Items listed in a dataset
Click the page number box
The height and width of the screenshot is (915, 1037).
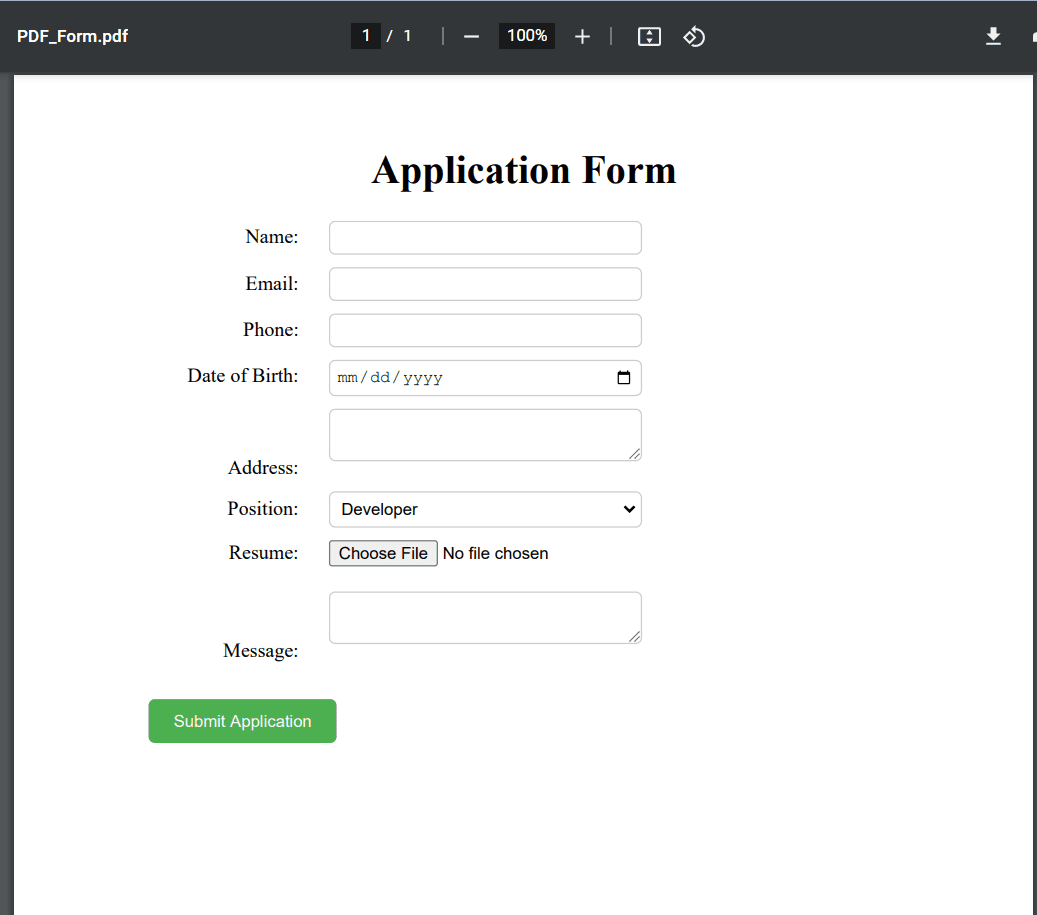tap(366, 35)
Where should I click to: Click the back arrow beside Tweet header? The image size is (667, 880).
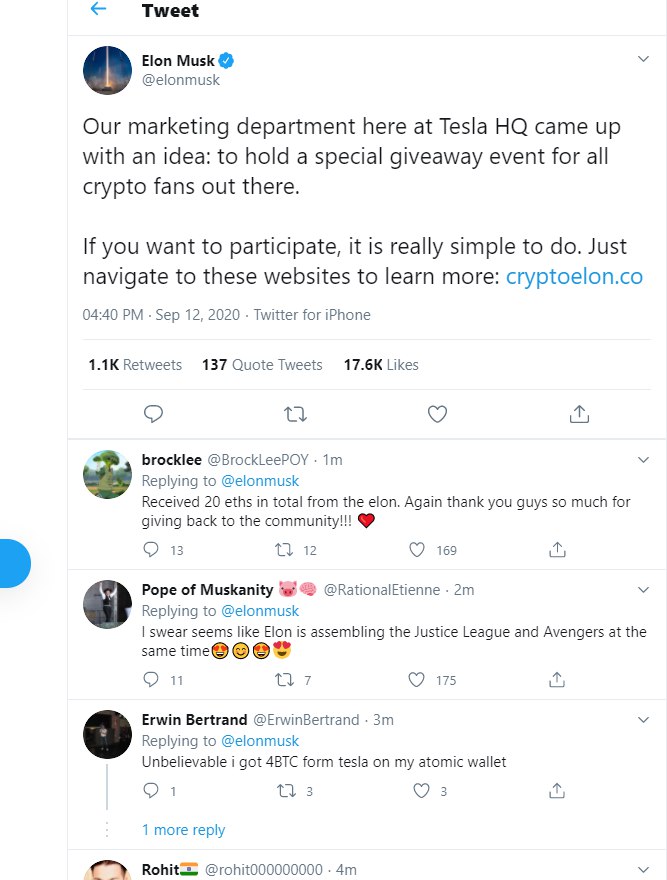pyautogui.click(x=98, y=10)
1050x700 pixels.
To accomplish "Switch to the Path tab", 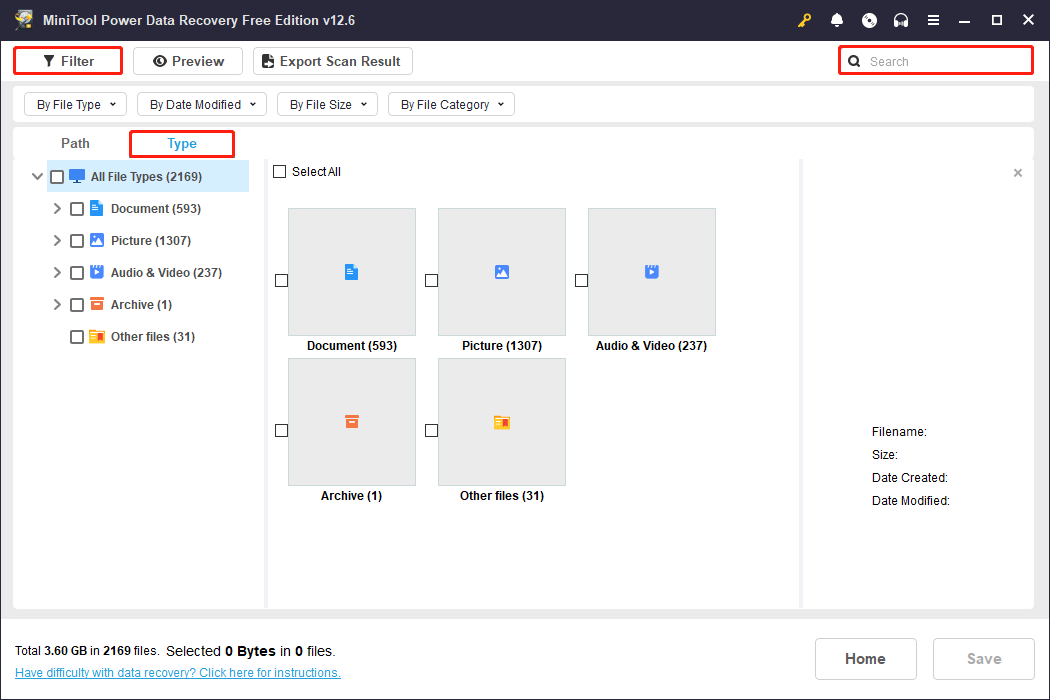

▶ Try it
No pictures belong in the copy: reproduce exactly the lines above from the one that contains "Where should I" through the last line of the entries.

▶ Answer space
Where should I click to: Click the back arrow beside Tweet header? The image size is (667, 880).
pyautogui.click(x=98, y=10)
1050x700 pixels.
To accomplish "Switch to the Path tab", 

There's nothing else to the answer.